The UN Security Council has demanded that Iran suspend all uranium enrichment and reprocessing activities by August 31, amid US-led concerns that Tehran's nuclear programme is a cover for an attempt to produce an atomic bomb.

Six world powers have also proposed talks on Iran receiving trade, technology and security benefits if it suspends enrichment.

Uranium enrichment makes fuel for civilian nuclear reactors but in highly refined form can serve as the raw material for atom bombs.

The diplomat said the amount of UF6 gas being fed was very small, "under 10 kilos", and that the work was continuing this week.

IAEA inspectors were in Iran as late as Wednesday.

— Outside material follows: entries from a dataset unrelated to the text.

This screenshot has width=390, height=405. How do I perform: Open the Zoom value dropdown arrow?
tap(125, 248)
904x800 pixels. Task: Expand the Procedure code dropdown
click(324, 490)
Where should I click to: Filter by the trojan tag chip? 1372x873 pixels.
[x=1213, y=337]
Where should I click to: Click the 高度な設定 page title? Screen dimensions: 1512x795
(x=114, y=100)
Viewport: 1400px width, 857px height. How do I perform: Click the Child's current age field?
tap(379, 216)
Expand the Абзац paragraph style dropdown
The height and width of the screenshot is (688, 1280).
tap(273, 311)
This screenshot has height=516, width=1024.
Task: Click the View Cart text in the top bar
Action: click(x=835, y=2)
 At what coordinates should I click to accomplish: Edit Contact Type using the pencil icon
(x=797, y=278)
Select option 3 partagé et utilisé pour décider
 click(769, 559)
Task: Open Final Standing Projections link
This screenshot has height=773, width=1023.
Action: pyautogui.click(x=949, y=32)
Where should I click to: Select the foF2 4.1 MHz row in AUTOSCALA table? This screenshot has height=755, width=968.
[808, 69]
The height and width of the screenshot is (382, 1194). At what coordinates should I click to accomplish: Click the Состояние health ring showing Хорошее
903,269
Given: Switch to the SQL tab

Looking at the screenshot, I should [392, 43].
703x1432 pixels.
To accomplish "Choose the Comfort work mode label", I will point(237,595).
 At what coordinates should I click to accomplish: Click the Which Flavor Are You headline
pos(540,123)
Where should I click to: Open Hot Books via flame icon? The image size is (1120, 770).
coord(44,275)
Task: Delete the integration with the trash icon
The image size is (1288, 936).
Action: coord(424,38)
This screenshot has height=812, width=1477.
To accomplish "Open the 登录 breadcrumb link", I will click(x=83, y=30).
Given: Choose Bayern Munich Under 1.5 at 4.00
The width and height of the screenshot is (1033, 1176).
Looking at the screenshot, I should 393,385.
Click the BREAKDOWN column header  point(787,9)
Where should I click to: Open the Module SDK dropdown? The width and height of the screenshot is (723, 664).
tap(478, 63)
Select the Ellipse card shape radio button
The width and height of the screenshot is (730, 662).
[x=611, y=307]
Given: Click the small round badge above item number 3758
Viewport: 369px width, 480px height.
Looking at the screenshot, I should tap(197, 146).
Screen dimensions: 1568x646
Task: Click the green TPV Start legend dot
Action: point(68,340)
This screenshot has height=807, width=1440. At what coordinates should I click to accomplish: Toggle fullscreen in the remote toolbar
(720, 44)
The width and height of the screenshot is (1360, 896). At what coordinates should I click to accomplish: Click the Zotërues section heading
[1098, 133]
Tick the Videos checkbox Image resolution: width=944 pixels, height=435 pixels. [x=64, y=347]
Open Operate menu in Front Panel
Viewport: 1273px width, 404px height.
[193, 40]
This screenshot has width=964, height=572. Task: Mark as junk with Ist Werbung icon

The UN watchdog is expected to confirm in a report Thursday that Iran has failed to freeze enrichment, opening the door to possible Security Council sanctions against Tehran.

US State Department spokesman Sean McCormack said senior officials from Britain, China, France, Germany, Russia and the United States would meet in Europe early next week to begin discussing sanctions against Iran.

But discussions on specific language for a possible UN sanctions resolution would take place at UN headquarters in New York involving US Ambassador John Bolton and his counterparts from the permanent members of the Security Council, McCormack said Wednesday.

Iran has made clear that it intends to pursue nuclear fuel work.

"Production of nuclear fuel is one of Iran's strategic objectives," Iran's chief nuclear negotiator Ali Larijani said Sunday.

Russia and China are reluctant to impose sanctions, even though US officials said these two countries have promised to honor a commitment to crack down on Iran if it refuses the conditions for the international benefits package.

Diplomats have said a compromise solution was being floated to allow Iran to not actually enrich uranium but only work with "dry running" centrifuges.

But US officials have said that even spinning centrifuges dry, with inert gas for example, would help Iran move towards the so-called "break-out capacity" of having the technology needed to make nuclear weapons.

Diplomats said Iran had paused in actual enrichment until last week as it had been running centrifuges dry, without the feedstock gas.

Iran had started rounds of feeding the 164-cascade Natanz in April and in June, producing small amounts of enriched uranium, far below the quality and quantity needed for weapons, the IAEA has reported.

Iran is also running a 10-centrifuge and a 20-centrifuge cascade, as it researches techniques for using centrifuges to enrich uranium, a diplomat close to the IAEA said.

A diplomat said Iran had been feeding the cascades "periodically", even though they could have been doing this work continuously.

"They want to show that they are doing enrichment but they don't want to upset the applecart by sticking it in the face of the West," the diplomat said.

The IAEA is also expected to report Thursday that Iran is not fully cooperating with its inspections.

Iran earlier this month blocked IAEA inspectors from visiting a key underground site and diplomats said Iranian authorities are making life increasingly difficult for its investigators in other ways, even if the UN watchdog is still able to monitor the country's nuclear programme.

But one diplomat said IAEA inspectors were able this week to see the underground site at Natanz, where there are no centrifuges yet installed but which is destined to house tens of thousands of the machines.

The 164-centrifuge pilot cascade is above ground at Natanz.